Craft supply stores can set you up with the basics, and even have kits with everything you need. Visit this site for a list of stores with candle-making supplies around Australia.
1. Most importantly, you'll need all the know-how on candle safety.
2. An electric stove or hot plate
3. A 'double boiler' — this can be a large, shallow pot of boiling water with another pot, or even a can, set inside to melt the wax
4. A wick
5. Some wax
6. Fragrance or colour for the candle
7. A container or mold to hold the melted wax
Basic container candles are the simplest way to get started. For this, empty jars are perfect, but really, the options are endless. Just ensure that the container won't catch alight, leak or crack. (I'd stick with the jam jars, they're designed to withstand a very high heat.)
After selecting the container, you'll need to set the wick. Thread the wick through a straw, dab super glue on the base of the wick tab. Using the straw, centre the tab and press down on the bottom of the container.
Next, weigh out and melt the wax in the double boiler. One with a spout is best, as you'll be pouring it later.
When the wax has completely melted, it will be clear, then you can add colour or fragrance oil. Let the wax cool about 20 degrees.

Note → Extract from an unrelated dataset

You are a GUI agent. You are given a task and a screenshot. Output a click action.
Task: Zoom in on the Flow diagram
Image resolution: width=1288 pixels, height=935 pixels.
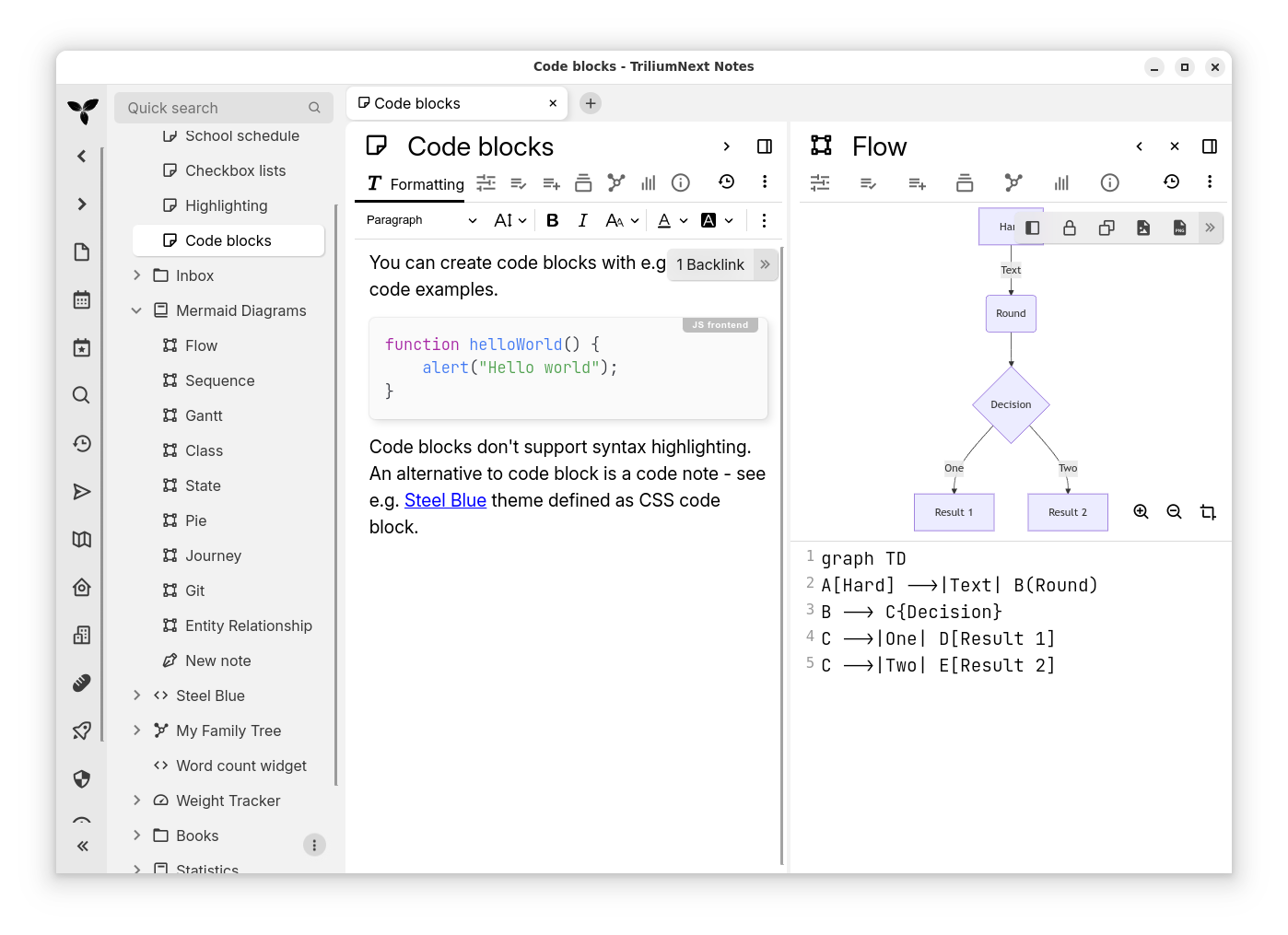click(x=1141, y=512)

Slowly pour the wax into the candle containers, never forgetting that this stuff is very hot. Attach your wick bars (these come with any candle-making kit) or plastic straws to keep the wick centred. The candles should cool slowly, so group them together and wrap them loosely with a towel. Be careful not to move the centred wicks. Let them cool overnight, trim the wicks, then let them 'cure' for a couple of days before burning. This will give the best scent.